Flóamanna saga is a young Íslendingasaga, written probably between 1290 and 1330 and perhaps with a close affinity to Haukr Erlendsson, the owner and one of the scribes of the famous manuscript Hauksbók. The saga focuses on Þorgils orrabeinsfóstri, who was one of the first Icelanders to be baptized. It belongs to a small group of Íslendingasögur, in which a pagan god plays a part.1 It also belongs to the subgroup of sagas that to a large extent takes place in Greenland, but while Eiríks saga rauða and Grænlendinga saga describe a successful attempt to settle in Greenland—even though these sagas describe Greenland as a religious periphery—a large part of Flóamanna saga describes Þorgils’s disastrous attempt to settle there. The composer of Flóamanna saga borrowed many motifs and much material from a variety of texts: Landnámabók, Íslendingasögur, fornaldarsögur Norðurlanda, hagiographical texts, and Scripture itself. In comparison with the classical Íslendingasögur, Flóamanna saga has been considered somewhat substandard in terms of contents and style and been characterized as a generic hybrid. However, it was probably never the intention of the writer, most likely a learned cleric with access to a large number of written works, to write a classical Íslendingasaga. The saga has not received much scholarly attention; the most exhaustive study is Richard Perkins’s doctoral dissertation, “An Edition of Flóamanna saga with a Study of Its Sources and Analogues” (1971). A portion of the dissertation was published in 1978 as Flóamanna saga, Gaulverjabær and Haukr Erlendsson, in which he advances the hypothesis that the saga may have been composed for Haukr.2

TRANSMISSION AND CONTENTS

Flóamanna saga is preserved in two redactions, a shorter and longer one. The shorter redaction is extant only in postmedieval manuscripts, the most [End Page 313] important ones being AM 516 4to (ca. 1620–1670) and AM 517 4to (ca. 1686–1688). The longer redaction, which is believed to be closest to the lost original, is preserved only fragmentarily. There are two extant fragments of the longer redaction; these cover Chapters 19–25 and Chapter 33 to the end of the saga. Two leaves of this redaction are preserved in AM 445 b 4to (ca. 1390–1425), which belonged to the lost so-called Pseudo-Vatnshyrna3 and to a young copy of a part of that manuscript in AM 515 4to (ca. 1660–1695). In their edition of the saga in Íslenzk fornrit, Þórhallur Vilmundarson and Bjarni Vilhjálmsson primarily follow the shorter redaction representing AM 516 4to (K), although the fragmentary longer redaction is also edited and based on AM 515 4to (E) and AM 445 b 4to (M).4 The present article is concerned mostly with the longer redaction.

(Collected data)
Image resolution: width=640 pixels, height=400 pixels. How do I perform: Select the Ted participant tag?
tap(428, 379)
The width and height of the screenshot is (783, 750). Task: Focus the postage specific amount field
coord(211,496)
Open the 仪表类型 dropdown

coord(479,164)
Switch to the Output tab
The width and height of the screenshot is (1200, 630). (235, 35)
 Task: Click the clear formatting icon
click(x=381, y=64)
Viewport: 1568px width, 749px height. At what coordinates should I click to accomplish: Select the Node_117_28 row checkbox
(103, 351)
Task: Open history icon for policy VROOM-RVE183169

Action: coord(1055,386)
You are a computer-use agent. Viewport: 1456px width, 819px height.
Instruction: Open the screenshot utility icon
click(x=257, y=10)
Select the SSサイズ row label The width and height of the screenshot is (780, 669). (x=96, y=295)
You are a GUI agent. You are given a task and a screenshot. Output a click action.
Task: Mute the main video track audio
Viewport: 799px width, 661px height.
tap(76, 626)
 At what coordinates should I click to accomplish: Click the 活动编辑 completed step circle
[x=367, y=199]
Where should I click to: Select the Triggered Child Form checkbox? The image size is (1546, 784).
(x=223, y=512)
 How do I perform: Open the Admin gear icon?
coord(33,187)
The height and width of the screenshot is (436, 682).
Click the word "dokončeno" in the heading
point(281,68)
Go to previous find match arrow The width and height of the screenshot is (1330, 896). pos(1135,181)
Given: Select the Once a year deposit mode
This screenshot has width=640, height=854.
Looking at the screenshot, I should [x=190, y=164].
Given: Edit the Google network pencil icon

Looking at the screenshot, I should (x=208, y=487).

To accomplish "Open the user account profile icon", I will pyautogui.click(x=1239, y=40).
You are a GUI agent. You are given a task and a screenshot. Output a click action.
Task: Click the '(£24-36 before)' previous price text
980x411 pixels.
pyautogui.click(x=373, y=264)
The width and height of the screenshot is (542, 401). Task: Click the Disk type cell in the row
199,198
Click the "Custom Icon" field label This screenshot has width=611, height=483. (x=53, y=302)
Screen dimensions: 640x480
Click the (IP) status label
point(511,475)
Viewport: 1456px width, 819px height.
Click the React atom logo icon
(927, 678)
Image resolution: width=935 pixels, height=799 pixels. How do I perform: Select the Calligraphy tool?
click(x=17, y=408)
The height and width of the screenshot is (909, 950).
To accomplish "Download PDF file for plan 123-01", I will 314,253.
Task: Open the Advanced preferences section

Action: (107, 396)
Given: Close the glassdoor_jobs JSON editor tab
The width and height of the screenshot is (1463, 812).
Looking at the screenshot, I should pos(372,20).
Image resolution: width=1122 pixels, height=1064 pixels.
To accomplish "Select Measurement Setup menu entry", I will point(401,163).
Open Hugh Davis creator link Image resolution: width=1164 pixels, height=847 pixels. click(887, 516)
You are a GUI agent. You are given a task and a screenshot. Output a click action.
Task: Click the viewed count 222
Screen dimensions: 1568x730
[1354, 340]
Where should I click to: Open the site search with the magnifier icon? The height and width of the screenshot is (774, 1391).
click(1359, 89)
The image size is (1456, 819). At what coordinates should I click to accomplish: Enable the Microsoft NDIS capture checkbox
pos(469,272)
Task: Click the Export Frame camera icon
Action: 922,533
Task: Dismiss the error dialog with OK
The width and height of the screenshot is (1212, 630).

__The tasks__
1 > Condense the paragraph of the Flóamanna saga passage that begins "Flóamanna saga is preserved in two redactions" into a bulleted list that keeps its main facts.
2 > Carry on the Flóamanna saga passage, starting right after its final sentence.

__Responses__
1 >
- Flóamanna saga survives in two redactions, a shorter and a longer one.
- The shorter redaction exists only in postmedieval manuscripts, chiefly AM 516 4to (ca. 1620–1670) and AM 517 4to (ca. 1686–1688).
- The longer redaction, thought closest to the lost original, survives only in fragments covering Chapters 19–25 and Chapter 33 to the end.
- Two leaves of the longer redaction are in AM 445 b 4to (ca. 1390–1425), part of the lost Pseudo-Vatnshyrna. A young copy of part of that manuscript is in AM 515 4to (ca. 1660–1695).
- The Íslenzk fornrit edition by Þórhallur Vilmundarson and Bjarni Vilhjálmsson mainly follows the shorter redaction in AM 516 4to (K). It also edits the longer fragments from AM 515 4to (E) and AM 445 b 4to (M).
- The article deals mostly with the longer redaction.

2 >
Flóamanna saga may be divided into four parts. Most of the first part, Chapters 1–9, takes place in Norway and deals with Þorgils’s ancestors, including Ingólfr Arnarson and Leifr Hróðmarsson, and their settlement in Iceland. Þorgils, the protagonist of Flóamanna saga, is the grandson of Atli, a Norwegian earl, and his father, Þórðr, is an Icelandic settler. When Þorgils is two years old, his father sails to Norway to claim his ancestral property, but he is shipwrecked and drowns. Þorgils’s mother marries Þorgrímr, a former Viking.

The second part of the saga, Chapters 10–19, is concerned with Þorgils’s rather adventurous youth. At the age of five, he is denied participation in games played by other boys, since he has not killed a living creature. After nightfall, he therefore stabs his stepfather’s old horse to death. Accordingly, his stepfather sends him away from home (chap. 10). When Þorgils is nine years old, he catches a huge fish at sea at a time when no one else is able to catch anything, and he rows to shore in stormy weather and drags the fish home. Along the way, the fish tears up the ground, and he finds a silver ring, which he gives to his foster father (chap. 11...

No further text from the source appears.